In terms of asset mix, USDC makes up 36% of DAI’s reserves with balance made up primarily of ETH based collaterals. As a result, DAI was also hit slightly as a fallout from USDC’s depeg impacted its own peg, reaching a low of 0.9055, though the rebound to peg was swift due to the heavy overcollaterization of the stablecoin.
- TrueUSD (TUSD)
TrueUSD is a fiat-collaterized stablecoin linked to the US dollar. Launched in 2018 by TrustToken, it sets out to be the only stablecoin that is fully-backed in cash. In 2020, the project was acquired by Techteryx, an Asia-based conglomerate.
TUSD for the most part was one of the more modest stablecoin projects. However, in 2023, TUSD experienced a form of resurgence driven by rumours that Binance will be boosting the presence of TUSD on its platform. Binance’s decision is a course reversal from their previous decision to deprioritize TUSD and other stablecoins from their platform for the platform’s trading pairs. The decision was primarily driven by the crackdown on BUSD by the NYDFS and SEC.
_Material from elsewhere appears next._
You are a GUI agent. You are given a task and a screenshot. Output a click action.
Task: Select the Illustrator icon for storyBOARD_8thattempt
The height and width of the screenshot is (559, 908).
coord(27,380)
Basis their real-time assurance dashboard, TUSD’s reserves are the most pristine compared to other stablecoins as they hold 100% of their reserves in cash spread across 3 main banks – PrimeTrust, FirstDigital and Capital Union. Though, with the ongoing banking crisis, potential investors will do well to monitor the situation of the banks.
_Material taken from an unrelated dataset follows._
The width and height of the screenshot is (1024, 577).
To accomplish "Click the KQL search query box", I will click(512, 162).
Note that this is not financial advice and we encourage everyone to do their own research before making any investment decisions.
Is it legal to use stablecoins for commerce?
Stablecoins have been gaining popularity as a means of commerce, but many people wonder if using them is legal. The good news is that there are no outright regulations banning the use of stablecoins for commerce.
However, some countries are working on frameworks that may subject stablecoins to traditional currency laws. In the United States, the legitimacy of stablecoins depends on the issuer’s transparency record.
In the European Union, stablecoins fall under the Markets in Crypto Assets (MiCA) legislation, which has been passed and will come into effect this year. MiCA will provide additional safeguards for stablecoin users, requiring all registered stablecoins to be 100% backed by fiat currency and other highly liquid assets.
Singapore, the UK, and Hong Kong have also adopted favorable stances towards crypto and stablecoin usage. With proper legislation and rules in place, stablecoins could become an important tool for future business and commerce.